Attualmente lavoro come educatrice con una cooperativa che nasce in Friuli, però noi operiamo nel veneziano dislocati in maniera abbastanza capillare sul territorio. Lavoriamo in affiancamento ai minori in povertà educativa ed in esclusione sociale e siamo di sostegno anche alle famiglie dei minori che abbiamo in consegna.
Siamo il braccio operativo del Servizio Infanzia ed Adolescenza del Comune di Venezia. Collaboriamo tantissimo con i Servizi, molto con le scuole che di solito ci segnalano i casi e molto anche con altre realta’ territoriali, associazioni e cooperative.
Con Amici dei Popoli, qui in Arcella a Padova, ho cominciato la collaborazione ormai 8 anni fa; li ho conosciuti facendo il Servizio civile. Mi sono appassionata ad alcune attività che si svolgevano in associazione. In particolare affiancavo un’insegnante di italiano per stranieri e mi sono appassionata, così contemporaneamente, ho studiato per la certificazione di insegnamento a Ca’ Foscari. Ho passato l’esame e poi l’anno successivo, a conclusione del Servizio civile, mi hanno chiesto di continuare la collaborazione per i corsi di italiano per stranieri.
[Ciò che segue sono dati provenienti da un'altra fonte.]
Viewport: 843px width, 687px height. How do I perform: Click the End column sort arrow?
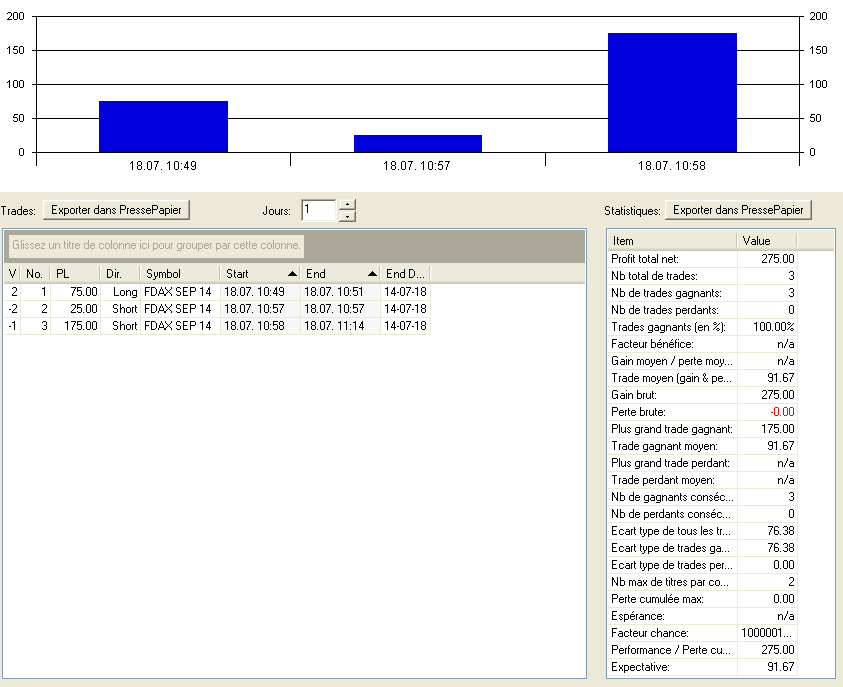(372, 273)
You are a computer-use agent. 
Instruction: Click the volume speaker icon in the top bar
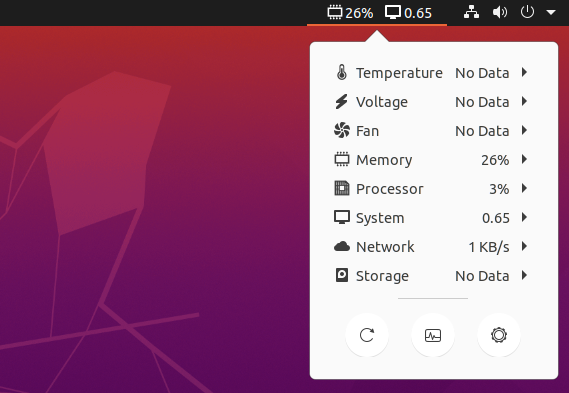(500, 13)
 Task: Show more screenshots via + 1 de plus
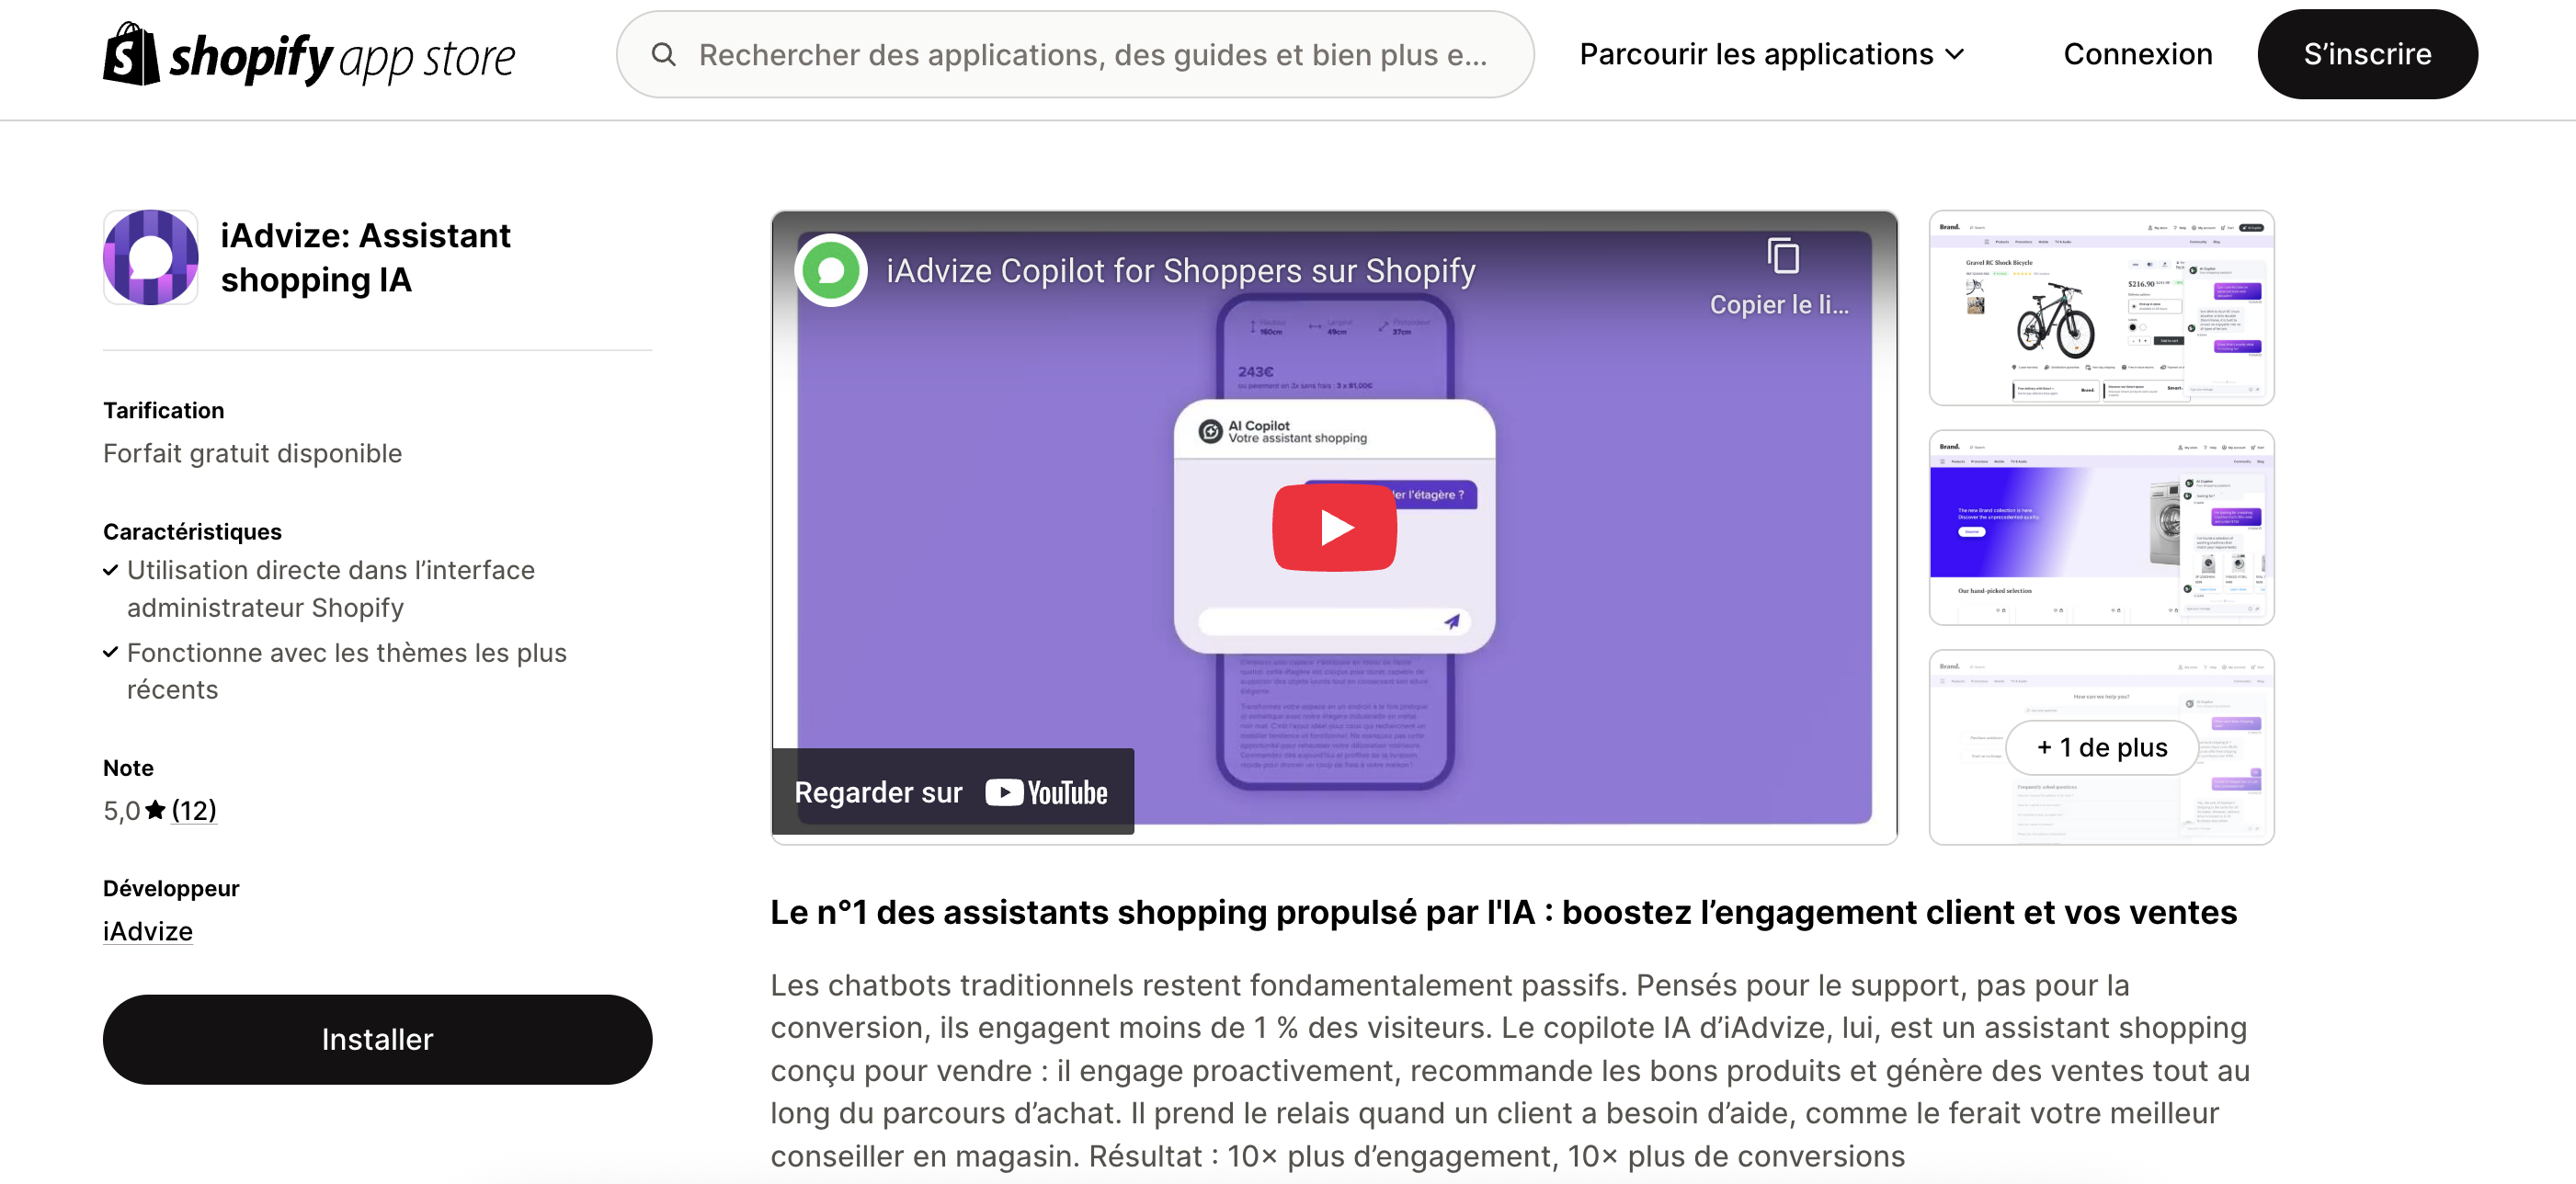tap(2102, 747)
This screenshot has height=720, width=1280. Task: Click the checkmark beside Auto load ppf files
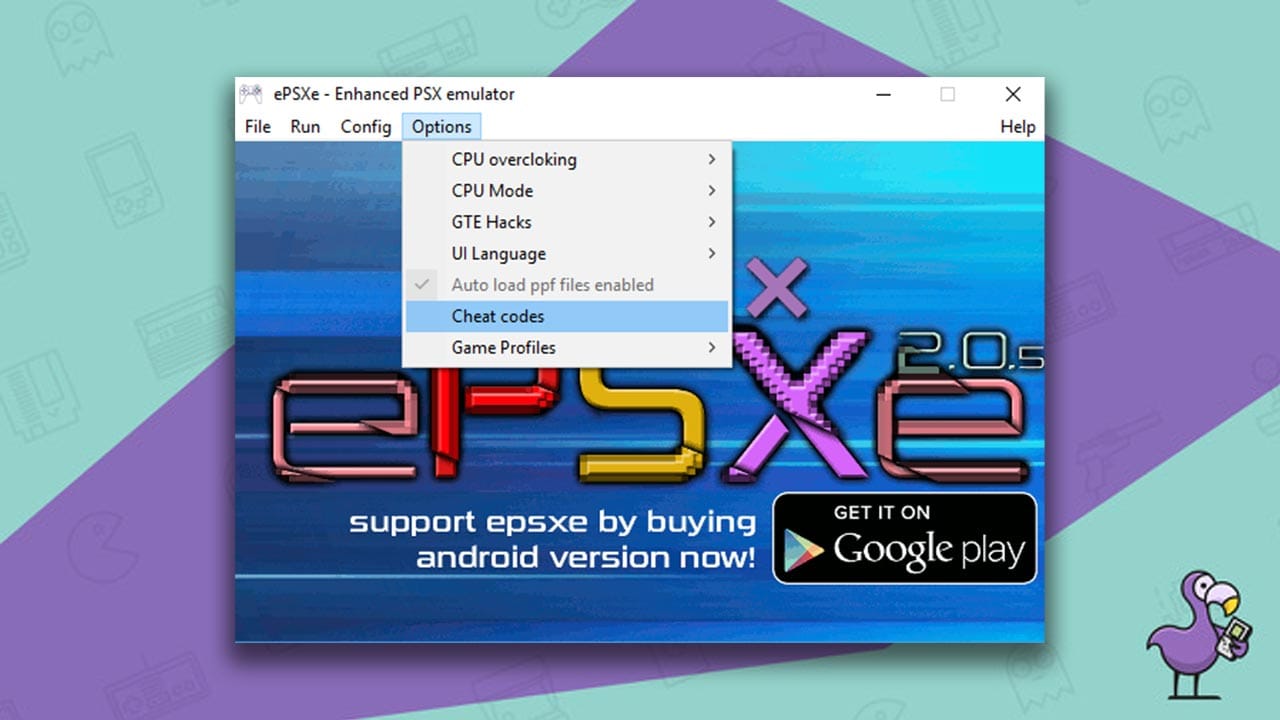pos(423,285)
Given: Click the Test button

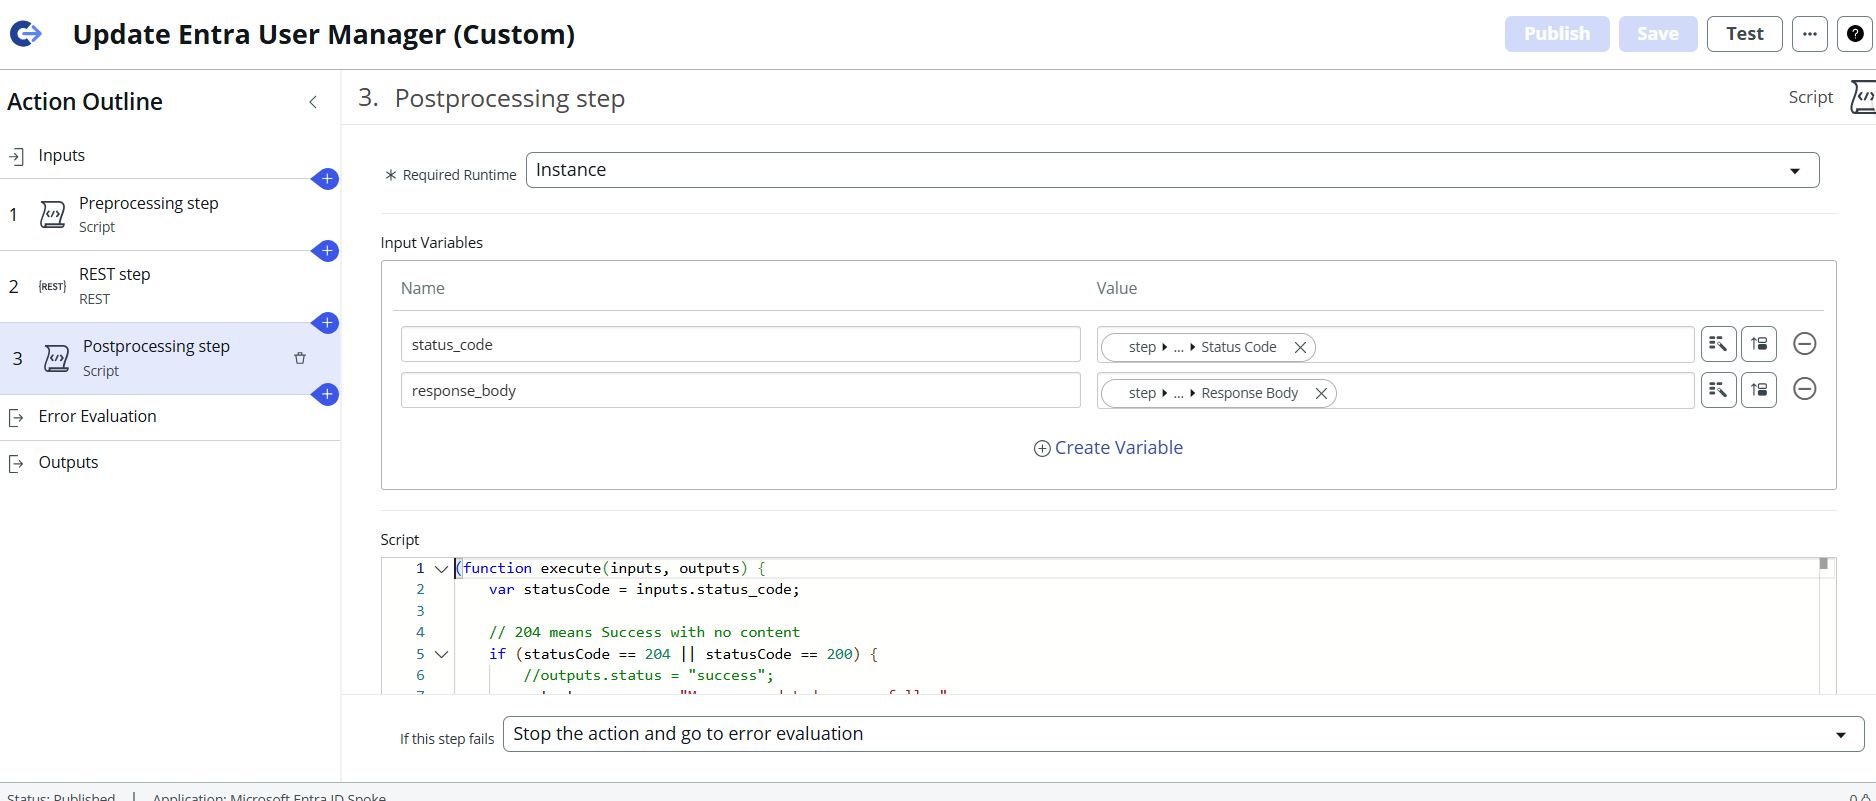Looking at the screenshot, I should pyautogui.click(x=1744, y=34).
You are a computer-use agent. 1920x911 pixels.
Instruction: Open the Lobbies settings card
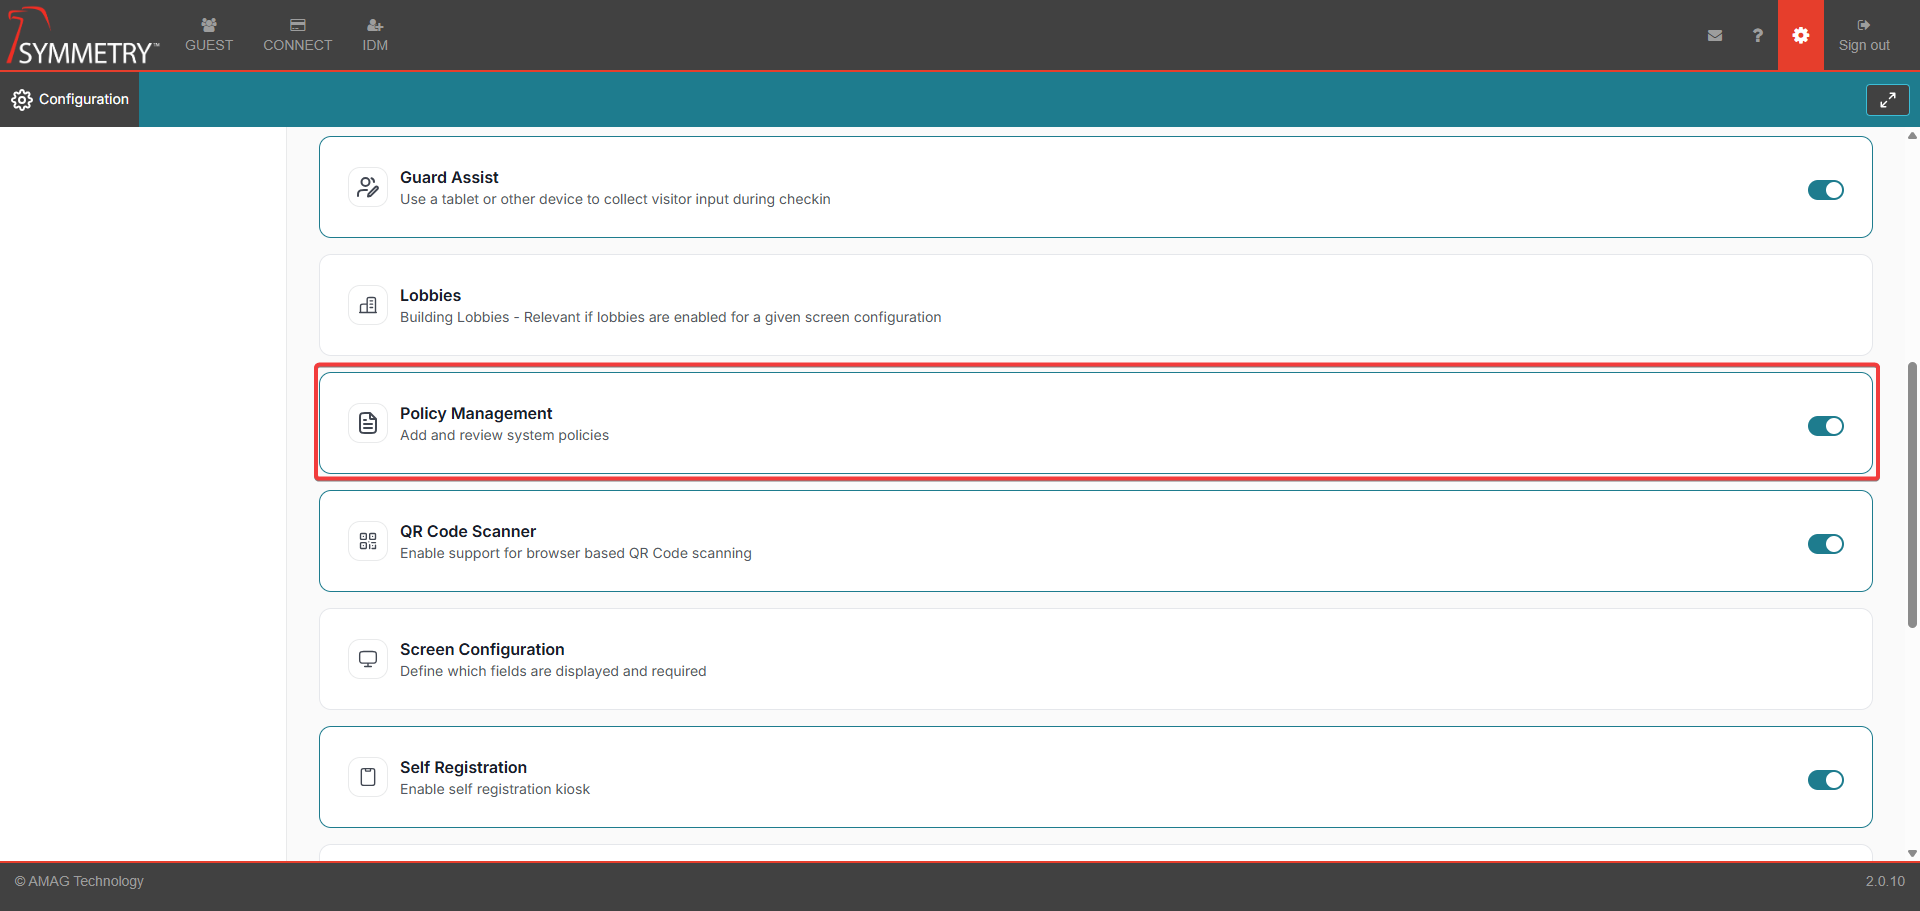tap(1095, 305)
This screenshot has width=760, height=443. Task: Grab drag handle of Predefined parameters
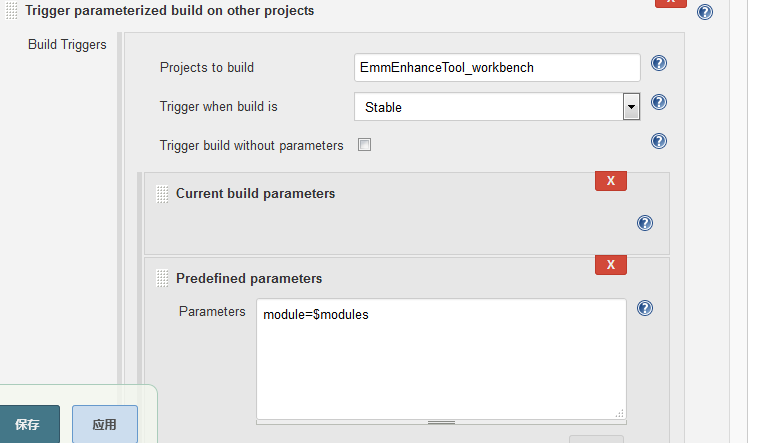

Per quanto riguardava l’insegnamento di L 2 adulti, la proposta era sempre rivolta a donne per cui la prima classe interamente mia è stata tutta al femminile.
Da allora negli anni ho collaborato sempre per i progetti di L2 ma anche per altri progetti con le Scuole per tutte le fasce di età, dai laboratori interculturali per la Scuola dell’Infanzia, fino alla primaria e secondaria di primo e secondo grado.
Il lavoro è stato rivolto ad un’utenza con un target di età molto diverso.
Negli ultimi 2 anni con Amici dei Popoli ho mantenuto solo l’insegnamento di L2 in classi di donne.
In parallelo ho cominciato la collaborazione con altre realta’ in Provincia di Padova, sempre come facilitatrice linguistica ed insegnante per stranieri, poi, da 2 anni a questa parte, come educatrice con la cooperativa con cui ho il pacchetto orario più consistente e un contratto a tempo indeterminato.
Diciamo che tra i 20 ed i 30 anni ho cambiato diverse città per motivi di studio e quindi, di conseguenza, diverse case…
La mia esperienza con le case nelle quali ho abitato è stata abbastanza positiva, nel senso che mi sono sempre molto confrontata con tanti studenti e coetanei che, come me, vivevano fuori sede.
Io, devo essere sincera, nelle case in cui sono finita poi sono rimasta e credo che questo sia stato un fattore positivo perché evidentemente ci stavo bene, altrimenti sicuramente avrei cambiato anch’io contesto.
Le case in cui ho abitato sono state importanti nei vari passaggi e sono rimaste tutte nel mio cuore.
La prima casa “altra “in cui ho vissuto, oltre a quella in cui sono cresciuta, è stata a Madrid perché ho frequentato lì l’Erasmus ed il mio 3° anno di Università. Avevo 20 anni e vivevamo insieme con 4 ragazze, 3 italiane ed 1 coreana
La casa in cui ho vissuto più tempo è stata a Bologna, dove ho studiato per la magistrale in Antropologia culturale.
Dopo una settimana di ricerca in cui ero ospite da alcuni amici, ho trovato una casa che si trovava sopra ad un cinema. Io sono un’amante dei cinema d’essai e questa casa era collocata proprio sopra. Ne avevo viste varie, ma quando sono capitata in questa… Era per 6 persone ma la condividevano in 7.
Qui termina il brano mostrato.